La fibromialgia è stata riconosciuta dall’Oms come una patologia nel 1992, mentre nel 2009 il Parlamento Europeo ha invitato i singoli Stati a promuovere la ricerca e favorire l’accesso ai trattamenti, estendendo alla fibromialgia le agevolazioni previste per le altre malattie invalidanti. Nonostante le battaglie portate avanti dall’Associazione CFU Italia (Comitato Fibromialgici Uniti), però, in Italia non è ancora stata inserita nei Livelli essenziali di assistenza (Lea), rendendo l’accesso alle cure e agli esami diagnostici particolarmente gravoso sul piano economico.
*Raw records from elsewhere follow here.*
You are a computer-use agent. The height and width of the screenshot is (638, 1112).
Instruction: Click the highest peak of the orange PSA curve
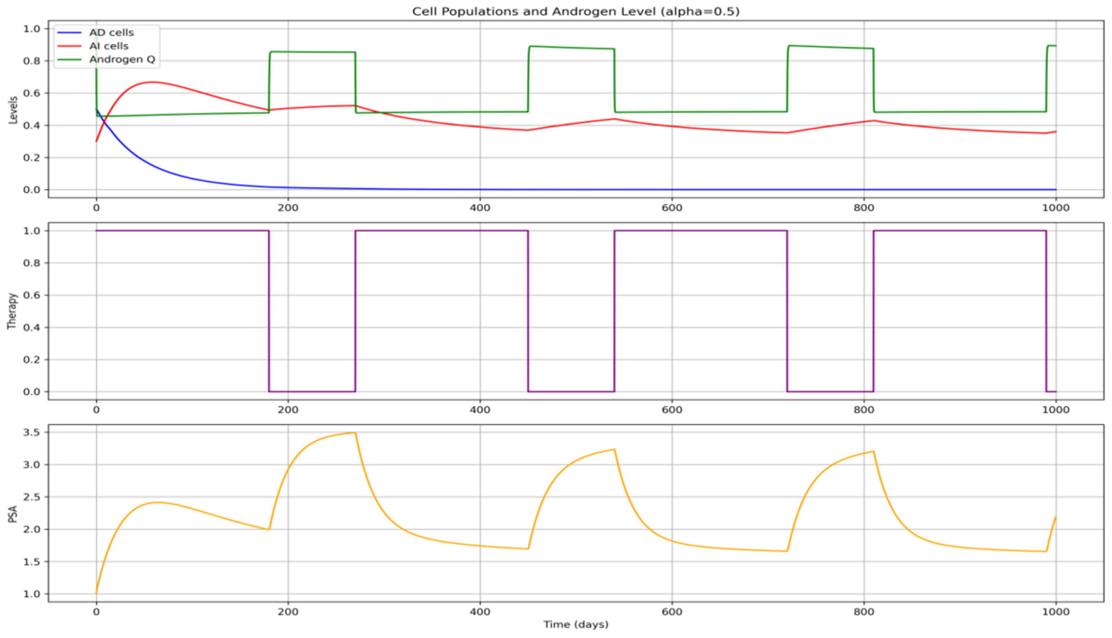(355, 433)
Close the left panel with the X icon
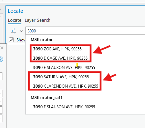Image resolution: width=145 pixels, height=128 pixels. [2, 48]
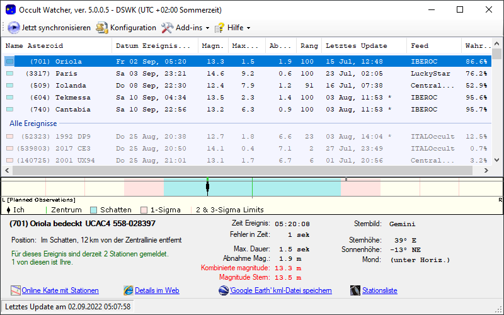Click the Hilfe help icon
This screenshot has height=315, width=504.
pyautogui.click(x=219, y=28)
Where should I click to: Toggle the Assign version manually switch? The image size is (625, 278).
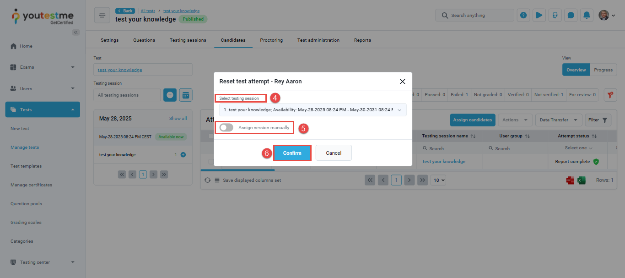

La patologia non possiede nemmeno un codice identificativo, quasi a celarla dietro a un’invisibilità legale che ricorda quella dei suoi sintomi. Le persone con fibromialgia non vengono considerate malate dalle istituzioni e sono ritenute sane dalla collettività. Nel frattempo, private di qualsiasi forma di tutela, sono spesso costrette a lasciare il lavoro.

La senatrice Paola Boldrini, vicepresidente della commissione sanità, il mese scorso ha annunciato che è arrivato il momento di inserire questa malattia fra quelle a carico del Sistema sanitario nazionale. Il provvedimento, però, non basterà da solo a migliorare la situazione se non sarà accompagnato da una maggior consapevolezza medica in grado di apprezzare la fondatezza dei sintomi e un percorso terapeutico progettato ad hoc. È necessario a questo proposito un cambio di prospettiva rispetto alla percezione sociale e scientifica del dolore femminile. Non possiamo più permetterci di aspettare.